Cerco Medical is developing a better Band-Aid to treat diabetes with a seaweed encapsulation technology. Their method uses a thin-sheet of encapsulated islets that is surgically attached to the liver. The sheet of islets is thinly coated with kelp to prevent immune rejection, and allow the islets to release insulin without allowing T-cells to enter and destroy the islets. This is a promising technique to potentially restore normal blood sugar control in diabetes.

Of course, the biomedical industry is quickly becoming the next dot-com. So the islet shortage is not a concern. With the advent of remarkable technologies, we can conceivably generate our own islets without having to sacrifice fetuses, wait for islet donors to die, or slaughter Billy Bob's best porker. The future of the better Band-Aid is closer than we think!

Research data published by the prestigious British Journal of Haematology demonstrates that a patient's own blood has the capacity to assist in the regeneration and repair of a multitude of damaged tissues. The article sited technology developments and the scientific rationale supporting that technology. A novel stem cell population, called Synergetic Cell Population has been discovered and cultured under conditions that mimic the natural body environment where they develop into different cell types, such as blood vessel cells, heart muscle cells and even nerves.

The data is promising as it seems that circulating blood has a much wider healing capacity than had previously been thought. Researchers are only just starting to reveal the potential of the blood to generate various functioning cell types. Dr. Valentin Fulga, TheraVitae Ltd's CEO and co- author of the article, added that bringing these results to the scientific community through a peer-reviewed article, was a key step to TheraVitae's strategy of advancing scientific research into adult stem cells and their clinical applications. "We intend to make maximum efforts to offer new hope to patients suffering from diseases that are presently considered to be incurable. We are proud to have had this opportunity to publish our data in a distinguished journal such as the British Journal of Haematology," he said.

TheraVitae is a private, multinational company focused on using stem cells from the patient's own blood in order to treat a variety of disorders, especially cardiovascular diseases. The company has already developed a proprietary stem cell technology 'VesCell™' that is currently being used by hospitals in Thailand and Singapore to treat patients with heart disease. With advancements like this just around the corner, one only knows what kind of therapies will prevail from our very own blood supply. Who says familiarity breeds contempt? Familiarly breeds cures, if this one goes the mile!

Rats with a disease comparable to macular degeneration have had their eyesight restored with injections involving human embryonic stem cells.
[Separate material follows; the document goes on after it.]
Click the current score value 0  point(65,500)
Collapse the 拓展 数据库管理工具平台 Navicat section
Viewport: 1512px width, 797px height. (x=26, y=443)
Scientists hope this will bode well for treating people at risk of the disorder.

Scientists found that visual acuity was restored in the animals after their eyes were injected with stem cells. The cells spontaneously transformed into retinal pigment epithelial cells, the very components that had been destroyed by an eye disease similar to macular degeneration. Macular degeneration is a disorder that ideally lends itself to stem cell treatment. Human embryonic stem cells offer several important advantages. Among them is their capacity to develop into cellular components that closely resemble primary human retinal pigment epithelial cells.

Anybody touched by macular degeneration will find this news to be, at the very least, promising. That is, of course, if you are not Richard Doerflinger of the U.S. Conference of Catholic Bishops. He has been a naysayer of embryonic stem cell research for many moons. In fact, his skepticism this time is because "Dr. Lanza has been involved in a number of claims in the past that turned out not to be very accurate." After all, Dr. Lanza has over 25 years of research and industrial experience in the area of stem cells and regenerative medicine. From 1990 to 1998, he was Director of Transplantation Biology at BioHybrid Technologies, Inc., and is currently an Adjunct Professor at the Institute for Regenerative Medicine, Wake Forest University School of Medicine. What does this guy know anyway? What's on your resume, Dick?